Objectives: To evaluate occurrence of adverse maternal and perinatal outcomes with different thresholds of proteinuria (300-499 mg and ≥500 mg/24 hours) in pre-eclamptic women, comparing outcomes against women with chronic and gestational hypertension.
Design: Secondary analysis of the Vitamins in Pre-Eclampsia Trial.
Setting: 25 UK hospitals in ten geographical areas.
Population: 946 women with pre-existing risk factors for pre-eclampsia.
Methods: Women with pre-eclampsia and proteinuria 300-499 mg/24 h (PE300, referent group, n=60) or proteinuria ≥500 mg/24 h (PE500, n=161) were compared with two groups of non-proteinuric women with chronic hypertension (CHT, n=615) or gestational hypertension (GH, n=110).
Main outcome measures: MATERNAL: progression to severe hypertension. Perinatal: small for gestational age (SGA) <5(th) centile, gestation at delivery.

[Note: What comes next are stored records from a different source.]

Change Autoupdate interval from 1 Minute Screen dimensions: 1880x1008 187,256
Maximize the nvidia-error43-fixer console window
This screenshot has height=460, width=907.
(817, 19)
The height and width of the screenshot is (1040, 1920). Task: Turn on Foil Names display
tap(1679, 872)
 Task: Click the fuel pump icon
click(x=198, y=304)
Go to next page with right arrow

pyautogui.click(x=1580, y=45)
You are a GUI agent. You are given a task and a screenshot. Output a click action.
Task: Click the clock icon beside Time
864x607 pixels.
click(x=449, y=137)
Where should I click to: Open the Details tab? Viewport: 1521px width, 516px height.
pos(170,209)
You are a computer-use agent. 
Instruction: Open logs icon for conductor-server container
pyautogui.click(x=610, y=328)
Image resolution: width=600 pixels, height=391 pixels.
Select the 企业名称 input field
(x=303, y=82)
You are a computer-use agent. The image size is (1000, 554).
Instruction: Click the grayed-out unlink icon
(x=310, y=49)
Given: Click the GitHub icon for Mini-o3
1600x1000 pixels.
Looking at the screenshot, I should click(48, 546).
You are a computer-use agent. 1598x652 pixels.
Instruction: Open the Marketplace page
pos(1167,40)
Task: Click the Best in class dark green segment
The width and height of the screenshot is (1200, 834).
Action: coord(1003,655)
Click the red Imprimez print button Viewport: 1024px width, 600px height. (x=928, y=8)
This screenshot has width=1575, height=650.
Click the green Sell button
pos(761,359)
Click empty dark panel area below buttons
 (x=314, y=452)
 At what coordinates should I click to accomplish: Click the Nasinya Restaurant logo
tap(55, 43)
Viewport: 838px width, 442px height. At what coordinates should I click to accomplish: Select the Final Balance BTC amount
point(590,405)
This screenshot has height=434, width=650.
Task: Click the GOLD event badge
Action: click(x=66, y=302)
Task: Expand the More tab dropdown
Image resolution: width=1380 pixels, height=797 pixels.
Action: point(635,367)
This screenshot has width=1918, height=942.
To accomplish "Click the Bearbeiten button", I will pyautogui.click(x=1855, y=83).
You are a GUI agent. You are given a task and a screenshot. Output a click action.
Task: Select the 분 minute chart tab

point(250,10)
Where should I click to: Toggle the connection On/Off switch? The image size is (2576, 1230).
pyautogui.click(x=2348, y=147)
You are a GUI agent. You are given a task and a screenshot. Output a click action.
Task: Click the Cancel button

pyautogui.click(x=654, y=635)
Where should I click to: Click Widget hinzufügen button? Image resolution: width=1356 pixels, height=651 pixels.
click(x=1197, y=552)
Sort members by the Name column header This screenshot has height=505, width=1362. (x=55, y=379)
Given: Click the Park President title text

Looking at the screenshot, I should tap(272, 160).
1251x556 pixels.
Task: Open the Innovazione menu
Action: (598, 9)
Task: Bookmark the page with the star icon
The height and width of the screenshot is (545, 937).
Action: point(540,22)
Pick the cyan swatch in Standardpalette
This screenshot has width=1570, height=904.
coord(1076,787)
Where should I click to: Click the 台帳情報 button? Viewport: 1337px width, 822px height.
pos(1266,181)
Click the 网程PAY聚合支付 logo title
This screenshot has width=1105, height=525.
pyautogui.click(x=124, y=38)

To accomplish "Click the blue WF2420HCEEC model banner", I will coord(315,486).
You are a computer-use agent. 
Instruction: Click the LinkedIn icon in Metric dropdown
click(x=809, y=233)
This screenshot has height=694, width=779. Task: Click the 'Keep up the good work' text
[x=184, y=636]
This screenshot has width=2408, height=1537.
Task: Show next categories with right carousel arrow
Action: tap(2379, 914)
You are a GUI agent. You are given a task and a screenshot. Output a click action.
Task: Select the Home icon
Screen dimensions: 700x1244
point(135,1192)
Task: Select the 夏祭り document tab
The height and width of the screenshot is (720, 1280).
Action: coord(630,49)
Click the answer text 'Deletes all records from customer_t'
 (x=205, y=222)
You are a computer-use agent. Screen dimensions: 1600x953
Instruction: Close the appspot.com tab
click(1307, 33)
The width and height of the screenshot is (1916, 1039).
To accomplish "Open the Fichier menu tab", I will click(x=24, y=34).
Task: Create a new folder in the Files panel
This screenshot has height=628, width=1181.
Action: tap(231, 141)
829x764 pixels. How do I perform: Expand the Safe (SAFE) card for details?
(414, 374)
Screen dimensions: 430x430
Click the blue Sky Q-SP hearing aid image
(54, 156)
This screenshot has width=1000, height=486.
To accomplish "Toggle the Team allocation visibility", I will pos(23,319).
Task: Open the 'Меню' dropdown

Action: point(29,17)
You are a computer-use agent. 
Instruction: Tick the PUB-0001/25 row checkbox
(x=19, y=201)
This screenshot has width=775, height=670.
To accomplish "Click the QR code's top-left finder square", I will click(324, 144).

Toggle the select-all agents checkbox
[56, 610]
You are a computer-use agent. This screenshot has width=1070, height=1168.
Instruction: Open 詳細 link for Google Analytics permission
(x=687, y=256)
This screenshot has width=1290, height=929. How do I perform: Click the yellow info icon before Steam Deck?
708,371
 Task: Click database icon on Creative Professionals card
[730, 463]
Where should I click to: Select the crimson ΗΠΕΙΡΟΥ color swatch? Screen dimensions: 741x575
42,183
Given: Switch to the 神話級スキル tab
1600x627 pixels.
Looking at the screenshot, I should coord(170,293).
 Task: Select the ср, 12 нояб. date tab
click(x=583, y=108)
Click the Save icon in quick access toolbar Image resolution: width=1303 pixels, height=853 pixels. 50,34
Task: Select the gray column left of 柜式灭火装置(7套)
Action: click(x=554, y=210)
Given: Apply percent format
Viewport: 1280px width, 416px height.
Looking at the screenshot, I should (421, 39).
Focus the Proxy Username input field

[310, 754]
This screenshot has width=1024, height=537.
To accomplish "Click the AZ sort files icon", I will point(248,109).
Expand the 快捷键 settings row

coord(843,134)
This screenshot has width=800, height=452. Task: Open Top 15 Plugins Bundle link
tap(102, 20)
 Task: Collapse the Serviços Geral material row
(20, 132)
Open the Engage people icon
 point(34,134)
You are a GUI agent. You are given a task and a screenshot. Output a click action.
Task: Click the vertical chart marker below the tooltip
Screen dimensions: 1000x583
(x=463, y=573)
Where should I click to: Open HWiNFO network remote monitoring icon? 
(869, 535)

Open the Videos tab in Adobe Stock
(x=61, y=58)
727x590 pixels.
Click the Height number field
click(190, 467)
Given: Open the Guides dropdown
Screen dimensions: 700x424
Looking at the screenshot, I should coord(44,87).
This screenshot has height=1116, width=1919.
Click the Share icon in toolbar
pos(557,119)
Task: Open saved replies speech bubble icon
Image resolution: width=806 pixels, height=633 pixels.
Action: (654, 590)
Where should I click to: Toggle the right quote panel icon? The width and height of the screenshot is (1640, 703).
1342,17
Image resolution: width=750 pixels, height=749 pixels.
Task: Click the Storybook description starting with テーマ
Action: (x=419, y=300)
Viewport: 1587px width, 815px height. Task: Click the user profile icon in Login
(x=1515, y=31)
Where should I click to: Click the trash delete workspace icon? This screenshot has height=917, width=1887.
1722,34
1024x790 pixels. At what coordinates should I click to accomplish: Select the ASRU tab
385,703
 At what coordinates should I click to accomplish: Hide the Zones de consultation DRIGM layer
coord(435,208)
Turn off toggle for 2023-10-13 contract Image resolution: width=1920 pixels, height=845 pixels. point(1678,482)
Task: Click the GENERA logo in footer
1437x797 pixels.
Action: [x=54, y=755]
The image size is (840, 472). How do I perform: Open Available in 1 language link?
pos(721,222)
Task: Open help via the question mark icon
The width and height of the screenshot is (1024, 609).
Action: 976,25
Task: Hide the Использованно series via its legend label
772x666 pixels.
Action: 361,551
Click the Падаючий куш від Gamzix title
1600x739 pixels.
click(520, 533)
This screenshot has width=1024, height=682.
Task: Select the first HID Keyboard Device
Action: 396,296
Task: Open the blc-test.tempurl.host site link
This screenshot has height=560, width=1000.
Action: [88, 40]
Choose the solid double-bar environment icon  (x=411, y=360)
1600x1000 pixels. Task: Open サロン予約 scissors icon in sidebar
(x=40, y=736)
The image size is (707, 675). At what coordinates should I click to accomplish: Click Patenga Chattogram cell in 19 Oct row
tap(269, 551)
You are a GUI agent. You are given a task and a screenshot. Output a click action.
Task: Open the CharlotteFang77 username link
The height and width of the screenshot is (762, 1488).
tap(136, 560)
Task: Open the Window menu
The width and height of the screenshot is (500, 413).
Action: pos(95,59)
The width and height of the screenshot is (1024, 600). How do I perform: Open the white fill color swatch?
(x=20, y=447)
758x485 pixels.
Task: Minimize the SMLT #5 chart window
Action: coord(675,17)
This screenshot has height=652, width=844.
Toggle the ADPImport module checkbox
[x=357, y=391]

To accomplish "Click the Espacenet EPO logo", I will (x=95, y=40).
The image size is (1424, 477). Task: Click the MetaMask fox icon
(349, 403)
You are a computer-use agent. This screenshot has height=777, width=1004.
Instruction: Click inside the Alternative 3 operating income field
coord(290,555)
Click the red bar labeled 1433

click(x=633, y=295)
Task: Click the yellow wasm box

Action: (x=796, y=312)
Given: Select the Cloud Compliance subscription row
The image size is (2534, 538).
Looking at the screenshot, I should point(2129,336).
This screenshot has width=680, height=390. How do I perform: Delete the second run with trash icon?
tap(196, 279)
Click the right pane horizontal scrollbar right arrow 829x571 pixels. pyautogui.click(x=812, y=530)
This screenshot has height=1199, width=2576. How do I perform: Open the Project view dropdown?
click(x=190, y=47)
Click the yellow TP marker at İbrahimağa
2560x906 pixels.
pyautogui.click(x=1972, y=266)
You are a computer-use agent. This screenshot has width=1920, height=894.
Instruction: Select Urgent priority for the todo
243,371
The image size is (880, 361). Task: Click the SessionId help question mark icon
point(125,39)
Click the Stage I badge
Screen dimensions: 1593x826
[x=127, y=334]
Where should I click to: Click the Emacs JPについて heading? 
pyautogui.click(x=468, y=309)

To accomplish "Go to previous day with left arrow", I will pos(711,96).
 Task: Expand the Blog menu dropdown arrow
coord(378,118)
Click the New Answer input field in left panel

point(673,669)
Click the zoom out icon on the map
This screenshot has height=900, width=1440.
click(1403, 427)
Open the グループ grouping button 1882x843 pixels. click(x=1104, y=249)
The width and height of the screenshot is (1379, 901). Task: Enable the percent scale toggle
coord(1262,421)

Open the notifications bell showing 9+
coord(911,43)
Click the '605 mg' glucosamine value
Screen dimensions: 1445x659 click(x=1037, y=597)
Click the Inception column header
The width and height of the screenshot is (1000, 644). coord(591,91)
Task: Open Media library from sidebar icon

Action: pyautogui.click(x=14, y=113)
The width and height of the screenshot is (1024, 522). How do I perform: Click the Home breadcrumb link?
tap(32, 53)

Results: Severe hypertension occurred more frequently in PE500 (35%) and PE300 (27%) than CHT (5.9%; P≤0.01) and GH (10%; p≤0.001). Gestation at delivery was earlier in PE500 (33.2 w) than PE300 (37.3 w; P≤0.001), and later in CHT (38.3 w; P≤0.05) and GH (39.1 w; P≤0.001). SGA infants were more frequent in PE300 (32%) than in CHT (13.3%; P≤0.001) and GH (16.5%; P≤0.05). Women in PE500 were more likely to have a caesarean section than PE300 (78% vs. 48%; P≤0.001), and to receive magnesium sulphate (17% vs. 1.7%, P≤0.05).
Conclusion: Women with PE300 have complication rates above those of women managed as out-patients (GH and CHT), meriting closer surveillance and confirming 300 mg/d as an appropriate threshold for determining in-patient management. Adverse perinatal outcomes are higher still in women with PE500.